(Position data for words and items)
-- start --
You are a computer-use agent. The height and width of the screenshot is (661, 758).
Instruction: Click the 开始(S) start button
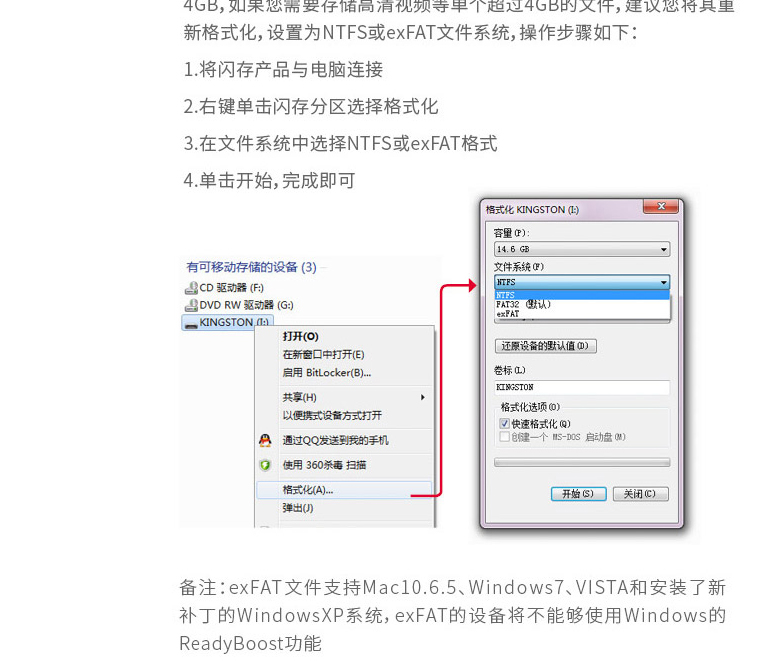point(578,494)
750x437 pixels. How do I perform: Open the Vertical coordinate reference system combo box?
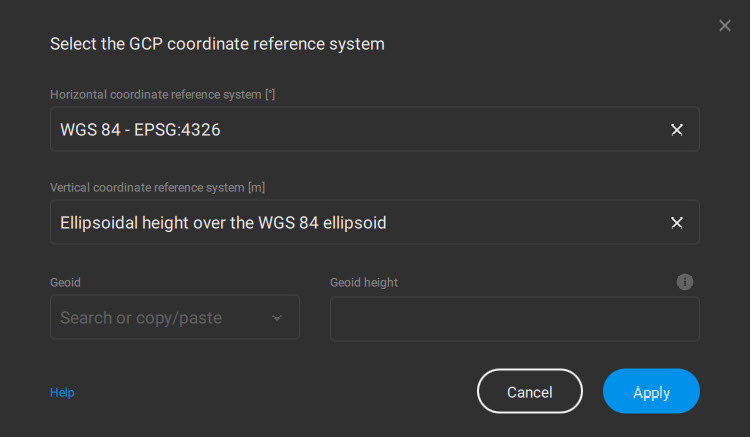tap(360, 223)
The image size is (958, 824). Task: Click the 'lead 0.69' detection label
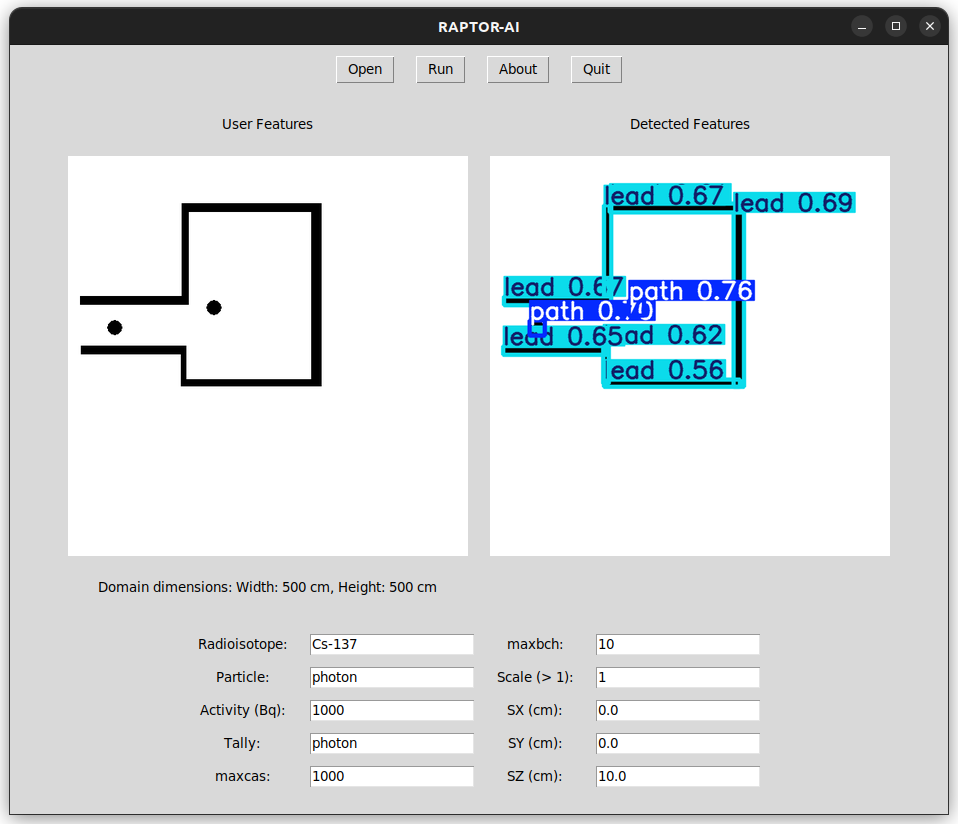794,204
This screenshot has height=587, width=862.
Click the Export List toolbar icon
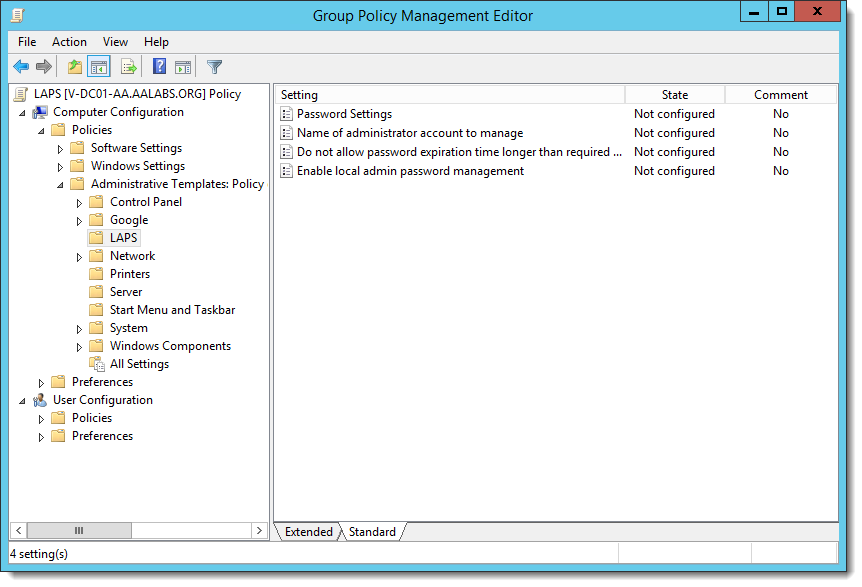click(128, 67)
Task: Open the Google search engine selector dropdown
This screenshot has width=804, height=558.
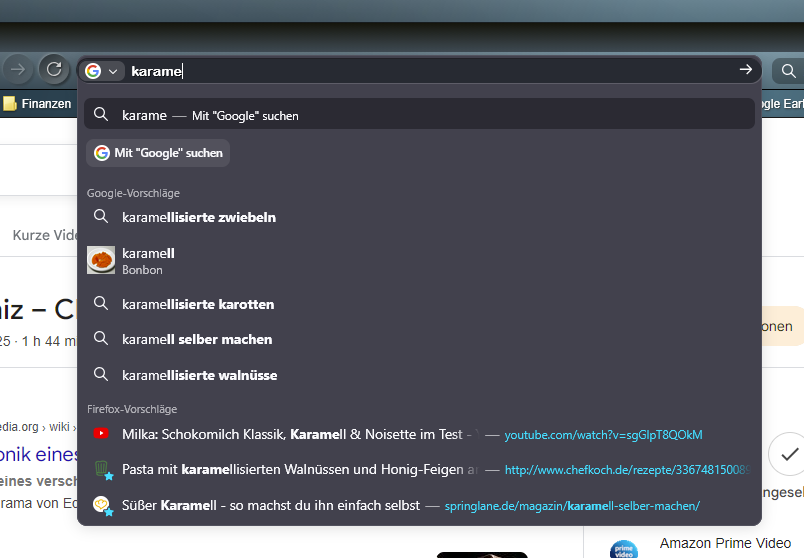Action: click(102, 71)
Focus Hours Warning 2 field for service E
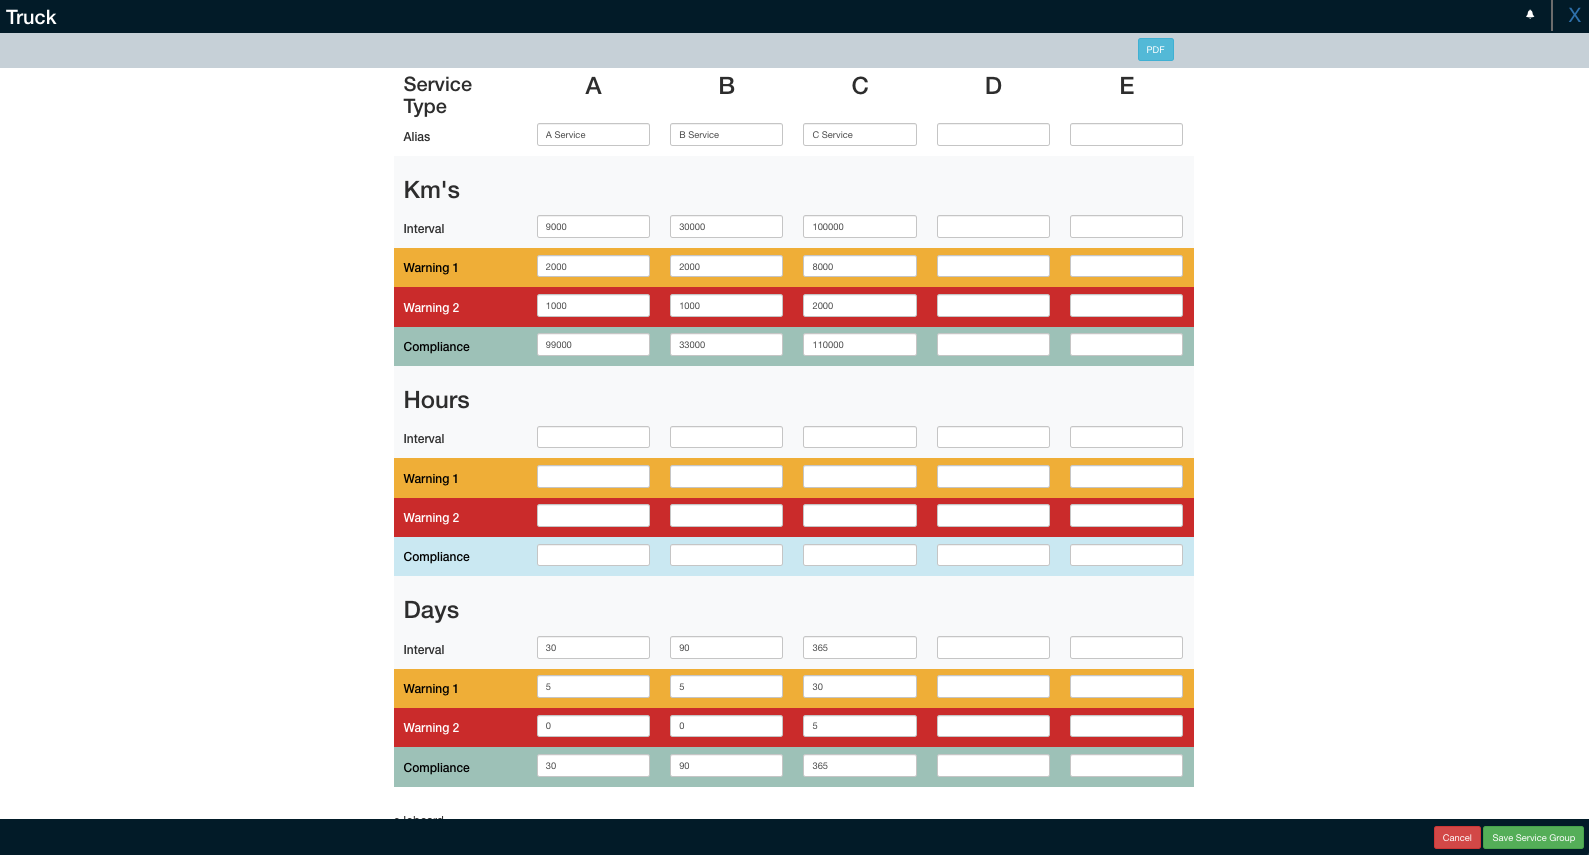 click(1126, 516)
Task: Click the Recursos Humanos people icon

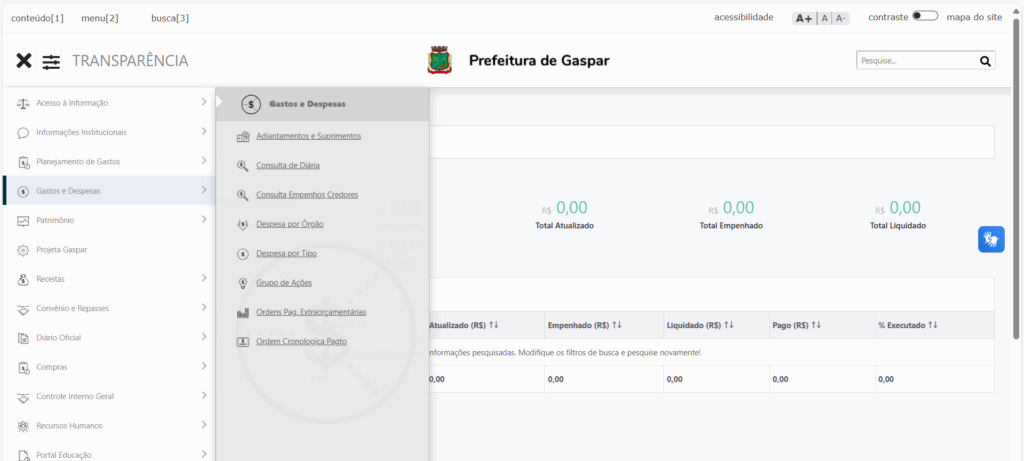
-- end --
Please write out every line of the material above again, requests included, and scale each coordinate in the answers by 2.55, rounding to whole numbers with halves going up. Leave the pictures out of your answer.

Worked answer:
You are a computer-use agent. The height and width of the screenshot is (661, 758).
Instruction: Click the 开始(S) start button
point(1474,1260)
750x437 pixels. How do I perform: Open the Vertical coordinate reference system combo box?
tap(918, 569)
The image size is (958, 824). Task: Click the 'lead 0.69' detection label
2025,520
This screenshot has height=587, width=862.
Click the Export List toolbar icon
click(326, 171)
Task: Open the Google search engine selector dropdown
This screenshot has width=804, height=558.
Action: click(260, 181)
Focus Hours Warning 2 field for service E
 click(2871, 1316)
Task: Click the Recursos Humanos people icon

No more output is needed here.